Светлый фон

Алешкин слышал, а мы еще не слышали. И вдруг сквозь толщу гула, стона и скрипа дрожащей земли пробился слабый, еле уловимый голос, похожий на мяуканье голодного котенка. Лицо лейтенанта почернело, а Грива прошептал:

— Дите!..

И тут он, лейтенант Алешкин, сорвался, мелькнул в проеме. И мы разом бросились к пролому в стене глядеть.

— Шутоломный! — сказал Пальчиков. — Фашист ему голову белым покрасил, а он, чудак…

Никто не отозвался. Молчали.

Прошла минута, а может, и больше, и из окна горевшего во дворе домика выпрыгнуло видение с огненными крыльями… Крылья взметались, и казалось, что вот-вот они оторвут от земли конька-горбунка, поднимут и унесут в темное бездонье неба. Но огнисто-крылатое видение бежало и потом, когда оставалось до лаза метров десять, что ли, сбросило с себя горевшее — и мы увидели Алешкина с большим и кричащим свертком в руках.

Одеяло, которое он набросил на себя, чтобы уберечь от огня шинель, лицо, дожирало пламя, а мы уже рассматривали сверток. В свертке оказалась девочка лет пяти-шести. Она тут же перестала плакать. А мы все шарили по пустым карманам, ища, чем угостить, и, конечно, гадали, как ее зовут. А Пальчиков сказал:

— Так Варюхой мы ее назовем, товарищ лейтенант?

— Или Параськой, — предложил Грива.

— Отведи в ванную комнату, там безопаснее. И накорми! — приказал мне Алешкин.
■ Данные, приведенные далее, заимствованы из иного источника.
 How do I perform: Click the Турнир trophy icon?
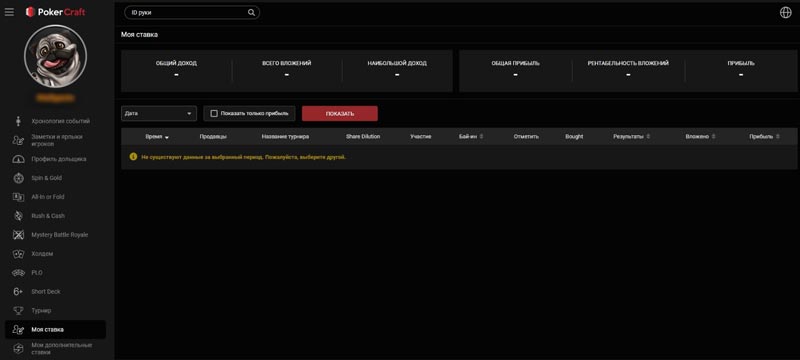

Размоченный сухарь девочка съела.

— Варюха… — сказал я.

— Никс Варюфа. Их хайсе Эльза[6].

— Возьми, — протянул я девочке кусочек потемневшего сахару. Она мгновенно отправила его в рот. И взглядом попросила еще. Я начал искать, зная, что больше у меня нет ни крошки. И тут заметил на полочке пакетик галет, открыл — десять штук.

Скрипнула дверь, вошел Пальчиков. Он кивнул на галеты:

— Это я припас на всякий случай: кто знает, как повернется дело. А может, нас окружат. И вообще продукты надо беречь. На доставку не рассчитывай.

Но и девочка уже заметила, задрав головку.

— Момент, — сказал Пальчиков и потянул меня в комнату с небольшим бассейном. — Меня ведь черябнуло, — сказал Пальчиков.

— Куда, покажи, — попросил я.

Он снял штаны. Ягодица была в крови.